December 6, 2017
This renal biopsy shown here is from a 25-year-old male who presented with acute kidney injury in the setting of hypertensive emergency (260/140). He has no significant past medical history. Serum creatinine is 3.1 and proteinuria is 3.2 g. Hemoglobin is low but platelet count is normal. This photomicrograph is representative of the changes in the biopsy including vascular microangiopathic changes (arrows) such as intimal edema with associated fibrin thrombi and schistocytes. Glomeruli were ischemic in appearance but did not show involvement by fibrin thrombi.
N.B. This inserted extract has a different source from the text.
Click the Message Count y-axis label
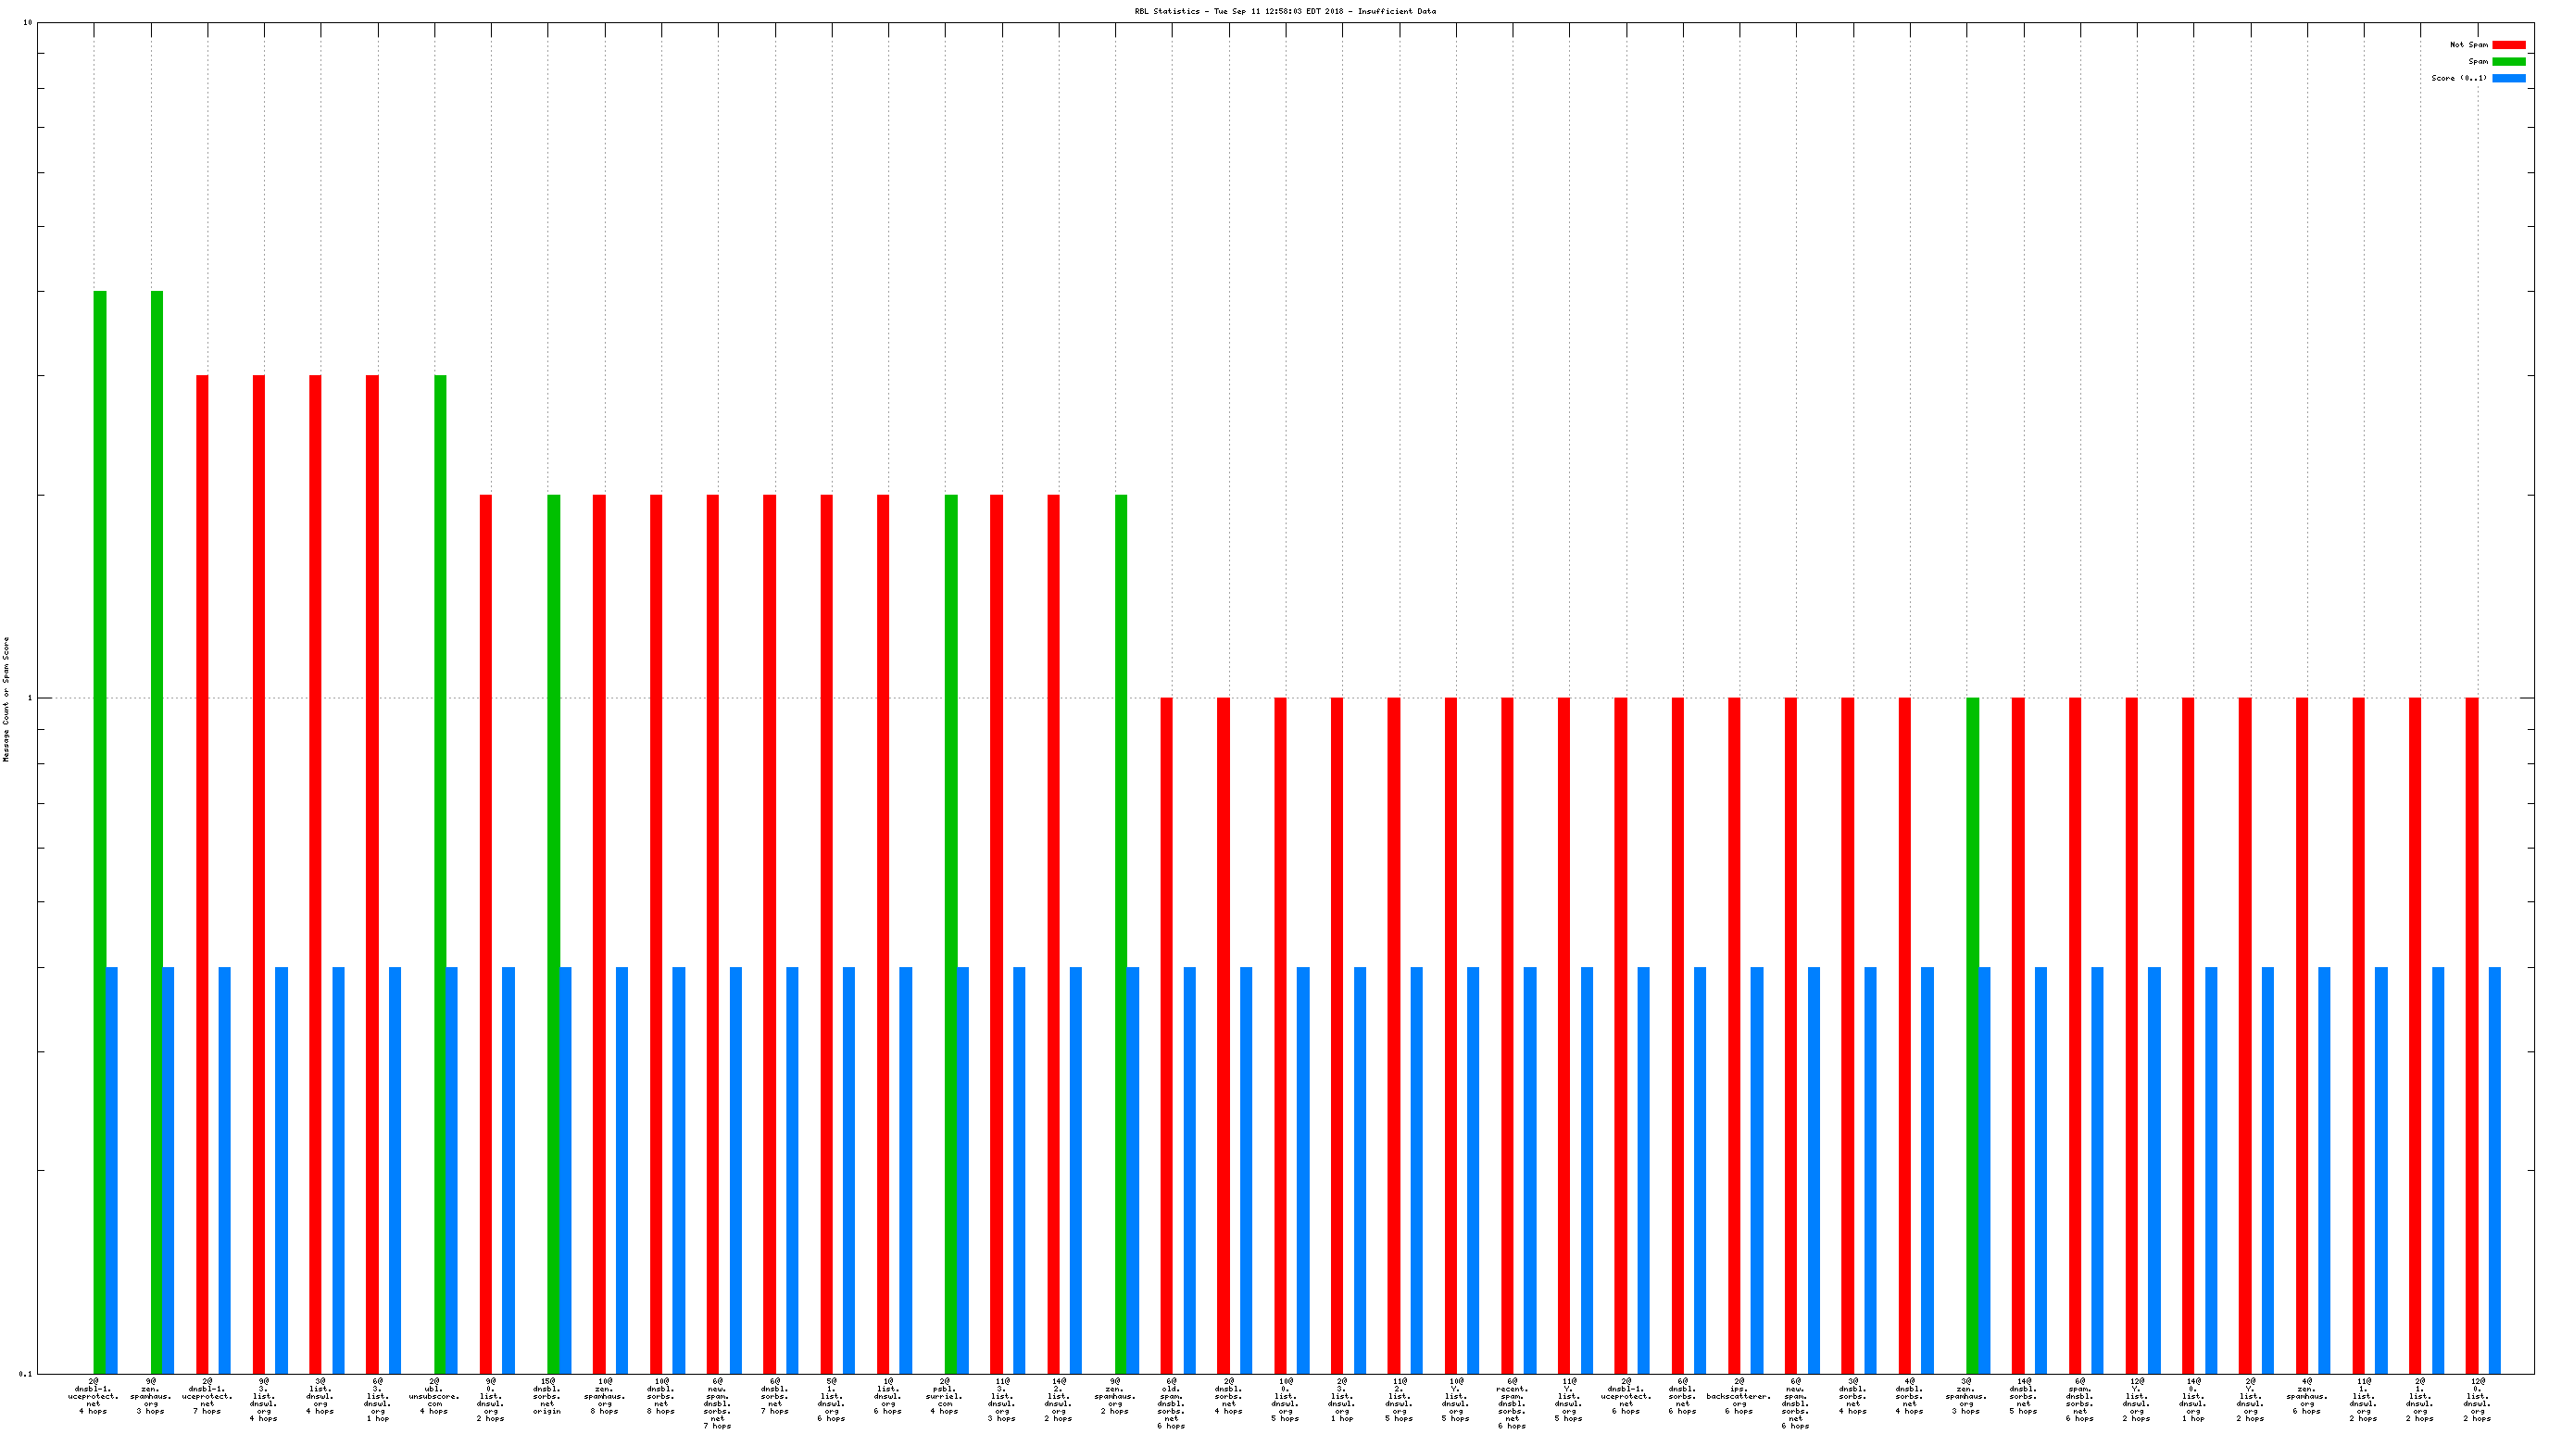The image size is (2549, 1434). [6, 699]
The findings are consistent with those classically described secondary to accelerated/malignant hypertension. However, given the morphologic overlap, the differential diagnosis would also include other etiologies of TMA such as autoimmune disease (such as scleroderma renal crisis, antiphospholipid antibody syndrome), drug abuse (specifically, IV Opana and cocaine), disorders of complement regulation (atypical HUS), infection (particularly those due to E. coli and S. pneumonia), ADAMTS13 abnormalities, and malignancy. A recent case series (see reference below), however, has raised awareness that a number of these patients with malignant hypertension-associated TMA may actually represent atypical hemolytic uremic syndrome. However, the renal biopsy from the patients in this series showed more active glomerular disease including glomerular fibrin thrombi.
Reference: Timmermans SA, Abdul-Hamid MA, Vanderlocht J, et al. Patients with hypertension-associated thrombotic microangiopathy may present with complement abnormalities. 2017 Jun;91(6):1420-1425.